Extracted records:
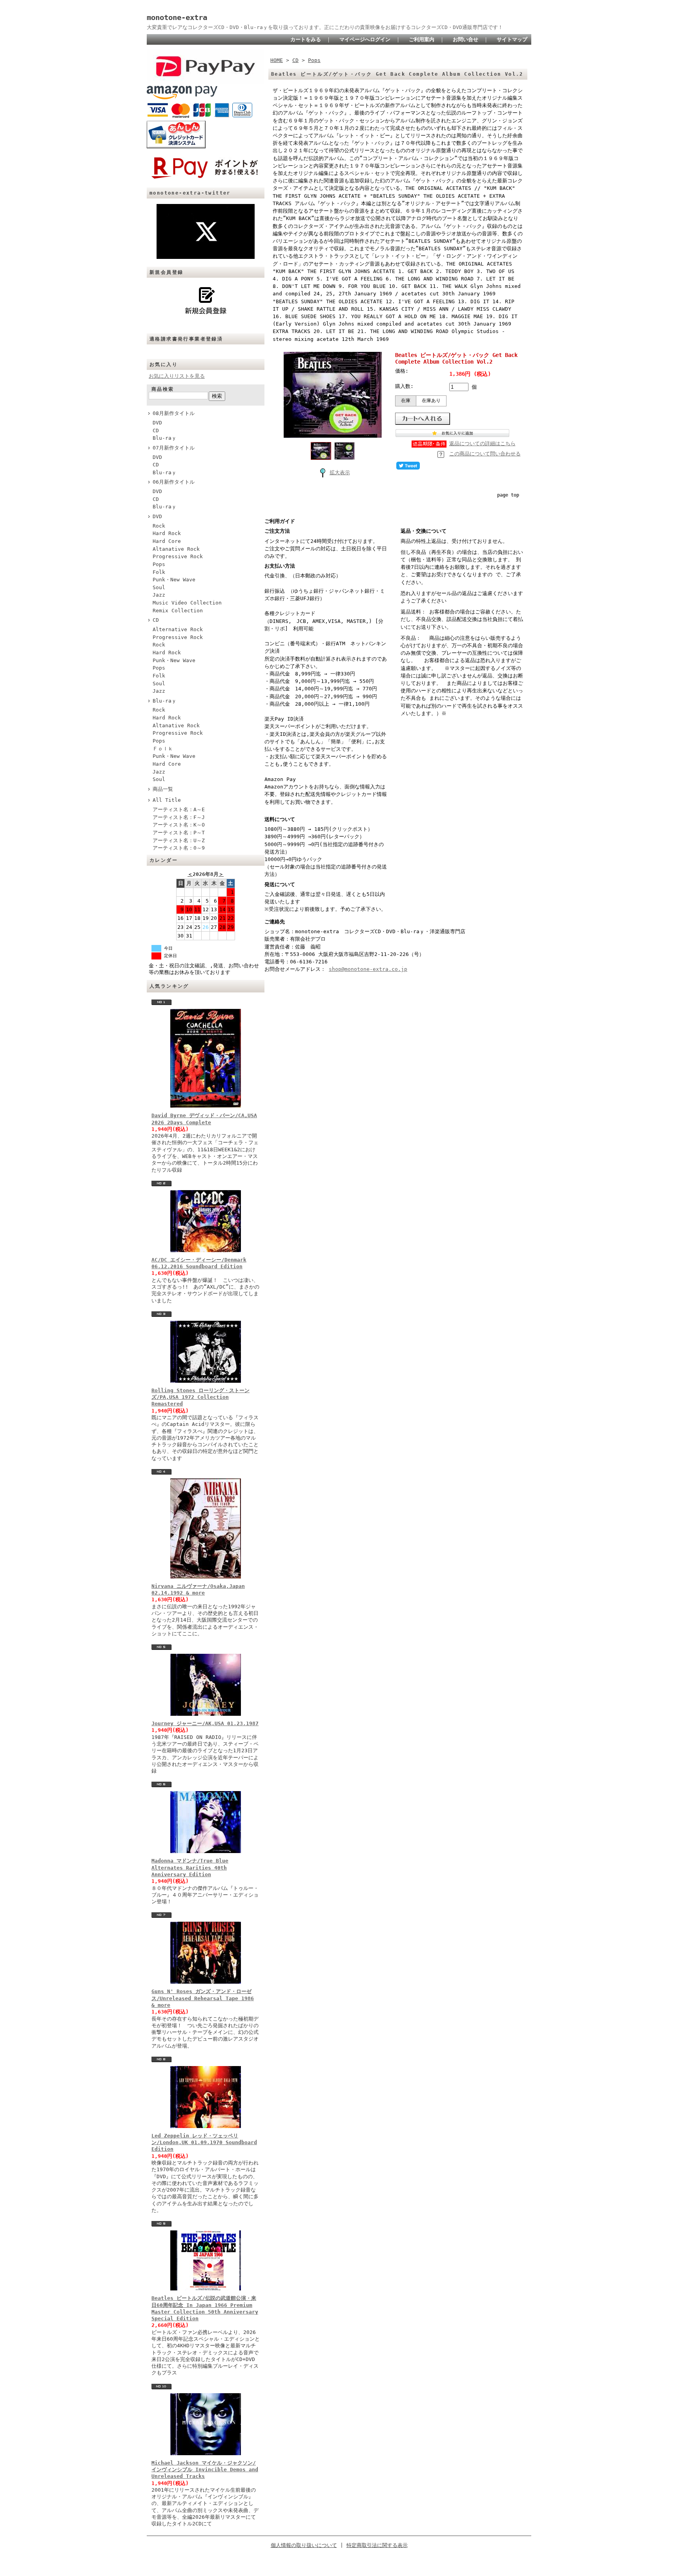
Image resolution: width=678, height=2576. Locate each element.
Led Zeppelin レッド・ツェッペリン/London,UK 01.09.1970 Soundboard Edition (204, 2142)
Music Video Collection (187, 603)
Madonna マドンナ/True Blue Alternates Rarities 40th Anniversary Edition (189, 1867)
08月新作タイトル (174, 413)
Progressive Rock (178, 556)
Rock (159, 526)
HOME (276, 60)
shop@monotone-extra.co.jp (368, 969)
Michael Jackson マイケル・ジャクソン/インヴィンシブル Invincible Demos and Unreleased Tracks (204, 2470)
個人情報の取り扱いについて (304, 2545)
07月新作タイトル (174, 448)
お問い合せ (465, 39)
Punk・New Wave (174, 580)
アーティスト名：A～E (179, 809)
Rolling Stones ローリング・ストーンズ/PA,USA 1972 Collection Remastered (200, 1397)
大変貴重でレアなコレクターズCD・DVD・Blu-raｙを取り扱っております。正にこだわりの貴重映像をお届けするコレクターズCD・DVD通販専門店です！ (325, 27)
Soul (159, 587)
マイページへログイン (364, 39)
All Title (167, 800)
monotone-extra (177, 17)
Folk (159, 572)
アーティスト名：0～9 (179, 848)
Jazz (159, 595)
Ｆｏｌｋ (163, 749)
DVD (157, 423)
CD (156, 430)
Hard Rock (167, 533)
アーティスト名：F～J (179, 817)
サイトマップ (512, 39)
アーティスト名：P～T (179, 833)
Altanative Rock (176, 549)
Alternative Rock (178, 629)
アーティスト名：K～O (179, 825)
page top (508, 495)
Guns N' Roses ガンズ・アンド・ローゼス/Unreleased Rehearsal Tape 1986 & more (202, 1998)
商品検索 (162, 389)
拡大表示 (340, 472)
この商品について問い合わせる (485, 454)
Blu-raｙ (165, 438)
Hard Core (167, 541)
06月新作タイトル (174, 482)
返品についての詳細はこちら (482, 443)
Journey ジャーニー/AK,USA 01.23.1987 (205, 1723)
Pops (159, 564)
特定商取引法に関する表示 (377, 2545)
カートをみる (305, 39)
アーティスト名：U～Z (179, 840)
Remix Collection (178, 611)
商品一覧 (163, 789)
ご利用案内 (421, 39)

* _Task goal_:
The response consists of the lines above that contain "Unreleased".

* _Result of the exercise_:
Michael Jackson マイケル・ジャクソン/インヴィンシブル Invincible Demos and Unreleased Tracks (204, 2470)
Guns N' Roses ガンズ・アンド・ローゼス/Unreleased Rehearsal Tape 1986 & more (202, 1998)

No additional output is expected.